Deep Hidden Cognition Facilitates Reliable Chain-of-Thought Reasoning

TL;DR

This work tackles the unreliability of Chain-of-Thought reasoning caused by error accumulation by exploiting truthfulness-sensitive activations found in middle Transformer layers. It introduces a probing-based approach to identify attention heads that reflect the veracity of intermediate steps, and trains a calibration-friendly confidence predictor using a multi-head activation representation. The predictor guides a confidence-aware beam search to select high-quality reasoning steps, combining predictor confidence with generation probabilities via a balanced scoring function. Results show substantial improvements over state-of-the-art CoT decoding methods across unimodal and multimodal tasks and model scales, and reveal a compatible self-correction mechanism, suggesting broad practical gains for reliable multi-step reasoning.

Abstract

Chain of Thought (CoT) reasoning has demonstrated remarkable deep reasoning capabilities in both large language models (LLMs) and multimodal large language models (MLLMs). However, its reliability is often undermined by the accumulation of errors in intermediate steps. This paper introduces an novel approach to calibrate the CoT reasoning accuracy by leveraging the model's intrinsic veracity encoding. We discover that specific attention head activations reliably reflect the truthfulness of reasoning steps in CoT. Based on this insight, we train a confidence predictor to evaluate the correctness of each reasoning step using these truthfulness-sensitive activations, dynamically selecting the most plausible reasoning path via beam search. Experimental results demonstrate that our method significantly outperforms the state-of-the-art baselines (e.g., Few-Shot CoT, Self-Consistency, and Self-Evaluation Guided Beam Search) across the mathematical, symbolic, and commonsense reasoning tasks, exhibiting superior accuracy and reliability in both unimodal and multimodal settings. We further validate the approach on large reasoning models, confirming its applicability to specialized reasoning models. Additionally, we explore the role of the model's self-correction ability in CoT reasoning. This work provides a novel reliability improvement path for CoT reasoning with broad application potential.

Paper Structure

This paper contains 16 sections, 6 equations, 5 figures, 4 tables.

Figures (5)

  • Figure 1: Demonstrate of the dissociation between surface-level generation probabilities and latent cognition in reasoning chains. The internal activations contain hidden representations of true information, and these sensitive activations are primarily concentrated in the intermediate layers.
  • Figure 2: An overview of our method. Using the binary-labeled data to train a confidence predictor, and then introducing this predictor into the CoT reasoning process to select multiple generated candidates with the highest confidence.
  • Figure 3: This figure shows the binary dataset of the constructed CoT.
  • Figure 4: This figure shows the calibration curves of LLaMA2-13B-Chat in SciQ, where closer proximity to the Ideal Calibration curve indicates better calibration.
  • Figure 5: This figure demonstrates the effect (LLaMA2-13B) of confidence-guided reasoning.

> _Problem_
Reproduce word for word the stretch of the chain-of-thought reasoning text from "Figures (5)" through "the constructed CoT.".

> _Extracted entries_
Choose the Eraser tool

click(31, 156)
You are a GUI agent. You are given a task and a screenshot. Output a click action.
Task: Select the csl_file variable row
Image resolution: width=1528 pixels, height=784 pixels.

> _Answer space_
Figures (5)

  • Figure 1: Demonstrate of the dissociation between surface-level generation probabilities and latent cognition in reasoning chains. The internal activations contain hidden representations of true information, and these sensitive activations are primarily concentrated in the intermediate layers.
  • Figure 2: An overview of our method. Using the binary-labeled data to train a confidence predictor, and then introducing this predictor into the CoT reasoning process to select multiple generated candidates with the highest confidence.
  • Figure 3: This figure shows the binary dataset of the constructed CoT.